**PAGE EXCERPT:**
..........
Hi Ladies,
I'm sorry for disappearing* and missing SO much but I've read backwards and caught up.
Amazing & Morana - Hi!
Seoul - I'm so glad the transfer went well! I am standing by super hopeful for you and send you lucky wishes. I cannot believe you had so many embryos. That's unreal!
Messica - You might want to try icing the area before & after the injection. I had the welt/bee sting reaction too, when using the UK equivalent (Busserlin) of the DR drug.
Mono - congratulations on your Team Blue news and for having your dream come true. So amazing!
Breaking - good luck with your lining. I hope it gets to the Goldilocks standard. (Not too thin, not too thick, but just right!)
Lanet - I am so sorry to hear that your cycle was delayed, but am very pleased that you're with a doctor who puts your health first and will do the right thing (even if hard on you) to give you the very best chance for a BFP! As for your sister, brides (as a broad generalization) can be actually crazy. I read online (when a friend was dealing with her relative who was wedding planning) that brides can suffer from "acquired situational narcissism".
..........
**INPUT DATA:**
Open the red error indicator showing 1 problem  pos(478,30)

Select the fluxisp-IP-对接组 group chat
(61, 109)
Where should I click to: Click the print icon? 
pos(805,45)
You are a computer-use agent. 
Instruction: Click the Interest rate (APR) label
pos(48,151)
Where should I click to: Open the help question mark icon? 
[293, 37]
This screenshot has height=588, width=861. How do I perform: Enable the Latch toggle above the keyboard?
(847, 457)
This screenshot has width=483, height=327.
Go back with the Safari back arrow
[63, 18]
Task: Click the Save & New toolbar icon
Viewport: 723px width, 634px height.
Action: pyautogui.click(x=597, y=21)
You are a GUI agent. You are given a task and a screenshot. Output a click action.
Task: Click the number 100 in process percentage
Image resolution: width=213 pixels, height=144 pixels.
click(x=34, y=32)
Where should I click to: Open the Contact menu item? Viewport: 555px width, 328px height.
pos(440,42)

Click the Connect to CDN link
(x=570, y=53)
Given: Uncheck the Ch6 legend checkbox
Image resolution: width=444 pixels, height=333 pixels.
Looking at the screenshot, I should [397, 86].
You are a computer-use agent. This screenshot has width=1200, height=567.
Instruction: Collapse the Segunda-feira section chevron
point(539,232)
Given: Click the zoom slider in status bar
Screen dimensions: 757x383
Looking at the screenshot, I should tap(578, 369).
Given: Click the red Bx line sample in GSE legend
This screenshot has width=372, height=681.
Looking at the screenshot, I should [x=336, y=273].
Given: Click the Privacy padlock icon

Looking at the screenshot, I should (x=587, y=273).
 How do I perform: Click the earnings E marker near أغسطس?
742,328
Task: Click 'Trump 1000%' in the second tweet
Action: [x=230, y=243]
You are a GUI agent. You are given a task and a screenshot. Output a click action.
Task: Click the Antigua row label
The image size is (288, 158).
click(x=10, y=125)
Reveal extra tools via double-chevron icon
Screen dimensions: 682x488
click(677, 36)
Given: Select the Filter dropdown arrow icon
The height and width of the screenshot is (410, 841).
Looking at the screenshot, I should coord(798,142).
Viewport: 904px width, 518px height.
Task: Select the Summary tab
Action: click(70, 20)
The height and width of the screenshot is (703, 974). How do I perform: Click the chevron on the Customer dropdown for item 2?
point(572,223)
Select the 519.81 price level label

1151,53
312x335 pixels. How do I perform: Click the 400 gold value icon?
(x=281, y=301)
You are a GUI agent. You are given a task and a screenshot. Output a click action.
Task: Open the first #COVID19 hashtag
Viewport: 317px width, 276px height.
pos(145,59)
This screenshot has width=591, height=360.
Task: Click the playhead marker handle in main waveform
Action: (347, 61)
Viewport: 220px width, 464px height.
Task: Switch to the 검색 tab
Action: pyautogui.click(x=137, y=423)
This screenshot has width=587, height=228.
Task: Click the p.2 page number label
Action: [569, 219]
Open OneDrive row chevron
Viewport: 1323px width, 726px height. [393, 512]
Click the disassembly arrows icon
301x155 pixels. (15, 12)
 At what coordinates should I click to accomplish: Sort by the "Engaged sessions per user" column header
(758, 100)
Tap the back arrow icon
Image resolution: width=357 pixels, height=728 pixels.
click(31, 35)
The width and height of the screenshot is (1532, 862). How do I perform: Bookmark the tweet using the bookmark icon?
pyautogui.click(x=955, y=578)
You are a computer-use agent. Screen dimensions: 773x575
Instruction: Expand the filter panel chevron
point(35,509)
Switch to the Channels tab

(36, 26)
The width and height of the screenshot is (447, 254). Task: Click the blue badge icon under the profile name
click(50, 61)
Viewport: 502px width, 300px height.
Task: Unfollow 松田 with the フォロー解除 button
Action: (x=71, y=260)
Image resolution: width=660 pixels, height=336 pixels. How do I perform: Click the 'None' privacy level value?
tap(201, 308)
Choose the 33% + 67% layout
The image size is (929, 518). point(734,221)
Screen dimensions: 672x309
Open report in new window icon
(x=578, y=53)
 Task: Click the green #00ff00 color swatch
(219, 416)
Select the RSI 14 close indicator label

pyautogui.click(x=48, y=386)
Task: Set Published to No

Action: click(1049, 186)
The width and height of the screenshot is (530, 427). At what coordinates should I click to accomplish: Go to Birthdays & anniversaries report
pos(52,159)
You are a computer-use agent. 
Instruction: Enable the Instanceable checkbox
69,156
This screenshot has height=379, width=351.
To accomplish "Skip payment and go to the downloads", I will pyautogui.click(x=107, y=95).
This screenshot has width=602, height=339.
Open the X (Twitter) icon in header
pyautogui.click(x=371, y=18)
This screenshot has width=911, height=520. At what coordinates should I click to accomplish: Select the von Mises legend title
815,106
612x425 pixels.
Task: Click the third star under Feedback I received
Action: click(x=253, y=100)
..........
**TASKS TO CARRY OUT:**
a – Can you write out the stretch of the forum post from "Amazing & Morana" through "but just right!)", word for word?
b – What does the forum post say, summed up in two sentences?

**RESPONSES:**
a –
Amazing & Morana - Hi!
Seoul - I'm so glad the transfer went well! I am standing by super hopeful for you and send you lucky wishes. I cannot believe you had so many embryos. That's unreal!
Messica - You might want to try icing the area before & after the injection. I had the welt/bee sting reaction too, when using the UK equivalent (Busserlin) of the DR drug.
Mono - congratulations on your Team Blue news and for having your dream come true. So amazing!
Breaking - good luck with your lining. I hope it gets to the Goldilocks standard. (Not too thin, not too thick, but just right!)

b – The writer apologizes for disappearing, says they have caught up by reading backwards, and greets Amazing and Morana. They then send hopeful wishes to Seoul after a successful transfer, suggest Messica ice the injection site, congratulate Mono on Team Blue news, wish Breaking luck with a lining, and sympathize with Lanet over a delayed cycle.